Le chantier ayant été retardé de plusieurs mois par la pandémie, il est désormais prévu que les premiers locataires, qui paieront un loyer équivalent à 25 % de leur revenu grâce au Programme de supplément au loyer, emménagent au cours de l’automne. Bien que la SHDM ait pour mandat de rendre disponibles des logements locatifs à prix abordable, privé ou communautaire, elle n’avait encore jamais réalisé de projet de logements sociaux à l’intention des personnes en situation ou à risque d’itinérance. « On espère que ça servira d’exemple pour montrer que de tels projets peuvent se faire, dit Nancy Shoiry. C’est essentiel, mais ça demande beaucoup d’efforts. On travaille fort encore aujourd’hui pour attacher le financement. » Près de 23,5 millions de dollars ont été investis dans le projet.

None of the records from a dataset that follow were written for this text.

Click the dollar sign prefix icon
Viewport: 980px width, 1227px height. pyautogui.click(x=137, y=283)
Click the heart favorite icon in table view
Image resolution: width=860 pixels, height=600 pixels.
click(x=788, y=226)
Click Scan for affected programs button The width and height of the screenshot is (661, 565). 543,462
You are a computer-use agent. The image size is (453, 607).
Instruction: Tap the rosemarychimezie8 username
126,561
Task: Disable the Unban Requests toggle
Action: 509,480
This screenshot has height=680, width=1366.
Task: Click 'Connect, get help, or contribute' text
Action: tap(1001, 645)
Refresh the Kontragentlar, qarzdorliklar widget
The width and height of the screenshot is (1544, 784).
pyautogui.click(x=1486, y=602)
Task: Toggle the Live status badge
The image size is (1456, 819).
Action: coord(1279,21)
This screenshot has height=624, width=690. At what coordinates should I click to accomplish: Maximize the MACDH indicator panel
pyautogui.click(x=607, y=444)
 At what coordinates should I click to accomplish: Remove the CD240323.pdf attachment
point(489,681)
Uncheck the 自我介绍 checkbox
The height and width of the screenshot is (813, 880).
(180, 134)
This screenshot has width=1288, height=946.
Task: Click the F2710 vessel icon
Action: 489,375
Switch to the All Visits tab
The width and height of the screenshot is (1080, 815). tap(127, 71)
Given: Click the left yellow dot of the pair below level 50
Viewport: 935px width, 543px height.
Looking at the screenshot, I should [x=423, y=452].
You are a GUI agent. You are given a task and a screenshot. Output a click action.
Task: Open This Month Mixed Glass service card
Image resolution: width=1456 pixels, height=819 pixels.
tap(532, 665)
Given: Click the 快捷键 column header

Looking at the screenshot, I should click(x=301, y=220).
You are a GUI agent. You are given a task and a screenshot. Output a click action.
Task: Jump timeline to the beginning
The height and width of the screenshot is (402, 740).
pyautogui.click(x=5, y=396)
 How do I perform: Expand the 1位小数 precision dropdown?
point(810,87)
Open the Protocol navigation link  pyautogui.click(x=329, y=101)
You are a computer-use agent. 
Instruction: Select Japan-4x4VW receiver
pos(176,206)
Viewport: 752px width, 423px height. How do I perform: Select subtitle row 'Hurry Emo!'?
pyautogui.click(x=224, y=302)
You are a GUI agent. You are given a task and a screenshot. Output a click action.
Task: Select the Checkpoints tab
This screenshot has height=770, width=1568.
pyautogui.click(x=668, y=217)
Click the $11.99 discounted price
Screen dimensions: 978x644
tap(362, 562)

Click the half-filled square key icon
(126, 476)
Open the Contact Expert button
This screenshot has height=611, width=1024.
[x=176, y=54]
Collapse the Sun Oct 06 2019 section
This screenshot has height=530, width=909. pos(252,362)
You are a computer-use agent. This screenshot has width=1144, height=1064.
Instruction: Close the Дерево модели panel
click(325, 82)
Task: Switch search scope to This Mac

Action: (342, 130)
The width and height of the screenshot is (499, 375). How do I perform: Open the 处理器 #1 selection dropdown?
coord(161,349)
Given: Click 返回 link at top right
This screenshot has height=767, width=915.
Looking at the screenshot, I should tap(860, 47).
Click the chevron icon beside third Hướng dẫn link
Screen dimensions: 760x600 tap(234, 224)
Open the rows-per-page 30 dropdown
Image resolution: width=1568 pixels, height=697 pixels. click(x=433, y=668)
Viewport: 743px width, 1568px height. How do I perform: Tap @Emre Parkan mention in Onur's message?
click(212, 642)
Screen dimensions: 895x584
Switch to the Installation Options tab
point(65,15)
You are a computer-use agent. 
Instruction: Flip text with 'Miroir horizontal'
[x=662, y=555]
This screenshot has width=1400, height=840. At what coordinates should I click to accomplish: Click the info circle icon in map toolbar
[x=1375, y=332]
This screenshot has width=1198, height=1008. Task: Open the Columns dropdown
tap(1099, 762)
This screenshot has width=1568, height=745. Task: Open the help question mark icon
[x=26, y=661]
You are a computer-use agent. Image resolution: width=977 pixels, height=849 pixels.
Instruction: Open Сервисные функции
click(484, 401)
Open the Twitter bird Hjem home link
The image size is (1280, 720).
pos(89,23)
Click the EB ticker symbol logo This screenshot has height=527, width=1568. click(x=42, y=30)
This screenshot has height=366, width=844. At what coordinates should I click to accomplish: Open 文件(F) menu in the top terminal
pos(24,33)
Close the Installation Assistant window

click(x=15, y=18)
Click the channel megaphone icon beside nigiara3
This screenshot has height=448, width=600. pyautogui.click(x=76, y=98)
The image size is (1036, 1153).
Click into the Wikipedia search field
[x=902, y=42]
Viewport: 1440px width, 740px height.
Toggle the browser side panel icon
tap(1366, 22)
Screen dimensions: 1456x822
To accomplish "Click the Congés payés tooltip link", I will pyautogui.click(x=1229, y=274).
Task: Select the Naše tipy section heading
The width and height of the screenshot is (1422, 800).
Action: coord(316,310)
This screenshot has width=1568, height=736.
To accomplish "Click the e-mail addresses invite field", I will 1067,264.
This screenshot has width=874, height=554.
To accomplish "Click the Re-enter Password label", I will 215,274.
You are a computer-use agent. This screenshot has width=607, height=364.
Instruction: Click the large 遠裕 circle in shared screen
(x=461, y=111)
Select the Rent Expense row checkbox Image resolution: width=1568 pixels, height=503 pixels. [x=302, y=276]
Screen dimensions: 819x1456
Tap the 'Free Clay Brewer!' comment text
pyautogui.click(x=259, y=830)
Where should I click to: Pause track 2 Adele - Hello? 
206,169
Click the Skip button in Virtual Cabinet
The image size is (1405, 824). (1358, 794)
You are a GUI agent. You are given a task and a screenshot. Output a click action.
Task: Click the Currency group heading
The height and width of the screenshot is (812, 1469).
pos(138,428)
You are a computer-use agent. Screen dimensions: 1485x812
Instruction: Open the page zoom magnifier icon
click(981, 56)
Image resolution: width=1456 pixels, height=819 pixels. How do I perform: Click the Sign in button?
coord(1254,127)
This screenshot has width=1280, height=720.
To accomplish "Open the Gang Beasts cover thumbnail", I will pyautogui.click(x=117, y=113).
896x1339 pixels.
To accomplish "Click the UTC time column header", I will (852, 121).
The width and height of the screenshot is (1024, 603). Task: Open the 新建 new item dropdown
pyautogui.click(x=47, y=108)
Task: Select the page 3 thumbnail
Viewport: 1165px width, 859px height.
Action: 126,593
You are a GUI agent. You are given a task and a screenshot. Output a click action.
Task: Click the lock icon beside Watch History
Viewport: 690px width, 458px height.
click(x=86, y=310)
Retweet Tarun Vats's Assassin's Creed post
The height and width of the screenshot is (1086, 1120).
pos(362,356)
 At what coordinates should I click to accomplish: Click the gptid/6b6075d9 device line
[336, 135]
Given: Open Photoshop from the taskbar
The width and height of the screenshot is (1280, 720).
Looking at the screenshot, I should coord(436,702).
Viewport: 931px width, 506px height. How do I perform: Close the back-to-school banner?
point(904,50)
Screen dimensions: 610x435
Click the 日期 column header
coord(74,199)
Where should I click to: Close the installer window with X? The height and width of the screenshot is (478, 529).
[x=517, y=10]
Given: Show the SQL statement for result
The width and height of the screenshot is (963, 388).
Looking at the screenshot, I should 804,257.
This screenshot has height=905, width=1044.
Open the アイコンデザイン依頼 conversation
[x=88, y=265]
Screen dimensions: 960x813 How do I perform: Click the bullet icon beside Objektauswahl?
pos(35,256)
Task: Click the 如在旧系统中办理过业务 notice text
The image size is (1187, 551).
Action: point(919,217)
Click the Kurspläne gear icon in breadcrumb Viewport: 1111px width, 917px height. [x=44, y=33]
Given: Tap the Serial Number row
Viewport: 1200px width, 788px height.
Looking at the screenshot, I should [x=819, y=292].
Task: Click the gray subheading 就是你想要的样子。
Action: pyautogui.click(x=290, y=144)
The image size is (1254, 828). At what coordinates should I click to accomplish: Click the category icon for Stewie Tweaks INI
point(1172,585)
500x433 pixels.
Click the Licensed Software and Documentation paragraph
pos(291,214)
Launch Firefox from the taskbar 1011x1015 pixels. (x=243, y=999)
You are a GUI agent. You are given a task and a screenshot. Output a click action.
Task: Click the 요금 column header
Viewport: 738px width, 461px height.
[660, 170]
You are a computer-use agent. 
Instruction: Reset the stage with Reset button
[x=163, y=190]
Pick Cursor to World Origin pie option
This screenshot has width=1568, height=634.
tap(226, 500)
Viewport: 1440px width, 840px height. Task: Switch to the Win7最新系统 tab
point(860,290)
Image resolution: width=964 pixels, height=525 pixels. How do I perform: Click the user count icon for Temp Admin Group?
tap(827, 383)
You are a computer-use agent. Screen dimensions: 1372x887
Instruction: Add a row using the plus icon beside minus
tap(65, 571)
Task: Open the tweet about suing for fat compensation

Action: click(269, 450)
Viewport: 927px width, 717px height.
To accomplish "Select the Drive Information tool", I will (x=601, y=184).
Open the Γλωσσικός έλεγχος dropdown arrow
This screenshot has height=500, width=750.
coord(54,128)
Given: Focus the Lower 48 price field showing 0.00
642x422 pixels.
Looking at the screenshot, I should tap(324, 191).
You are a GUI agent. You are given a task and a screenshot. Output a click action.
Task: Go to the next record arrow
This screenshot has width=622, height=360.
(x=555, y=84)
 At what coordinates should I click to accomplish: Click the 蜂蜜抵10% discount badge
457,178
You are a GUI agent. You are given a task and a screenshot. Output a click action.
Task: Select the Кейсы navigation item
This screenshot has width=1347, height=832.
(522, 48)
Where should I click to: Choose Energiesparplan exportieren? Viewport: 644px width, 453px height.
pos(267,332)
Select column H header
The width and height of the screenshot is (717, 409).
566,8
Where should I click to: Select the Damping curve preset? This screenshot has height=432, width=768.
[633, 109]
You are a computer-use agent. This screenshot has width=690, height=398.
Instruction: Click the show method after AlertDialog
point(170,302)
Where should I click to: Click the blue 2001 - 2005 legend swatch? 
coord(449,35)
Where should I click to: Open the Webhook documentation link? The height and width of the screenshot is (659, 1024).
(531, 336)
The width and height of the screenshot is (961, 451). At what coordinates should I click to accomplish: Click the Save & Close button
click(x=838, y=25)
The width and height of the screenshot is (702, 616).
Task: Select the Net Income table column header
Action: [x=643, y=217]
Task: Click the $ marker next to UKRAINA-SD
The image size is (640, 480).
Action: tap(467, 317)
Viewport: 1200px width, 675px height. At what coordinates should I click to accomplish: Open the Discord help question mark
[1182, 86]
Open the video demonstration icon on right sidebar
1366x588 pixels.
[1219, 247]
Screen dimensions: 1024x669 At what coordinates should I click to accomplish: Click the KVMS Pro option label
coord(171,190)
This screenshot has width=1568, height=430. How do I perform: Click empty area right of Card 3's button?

Dans son Plan d’action montréalais en itinérance 2014-2017, la Ville de Montréal avait identifié la SHDM comme un partenaire dans la réalisation de 1000 logements pour personnes vulnérables ou itinérantes. Une cible de 200 nouvelles unités de logement pour la SHDM avait par la suite été précisée. Cet objectif sera presque atteint puisqu’en plus des 114 logements que compte Le Christin, la société inaugurera dans les prochains mois deux autres projets de 54 et 25 unités, qui seront gérés par deux autres organismes, soit la Maison du Père et Chez Doris.

Rectificatif
Une version antérieure de ce texte indiquait que la SHDM assumera le déficit d’exploitation de l’immeuble, estimé à 280 000 $ par an, un chiffre qui avait été annoncé au début du projet. Or, la SHDM est en train de finaliser des options de financement afin de combler le déficit d’exploitation initialement prévu.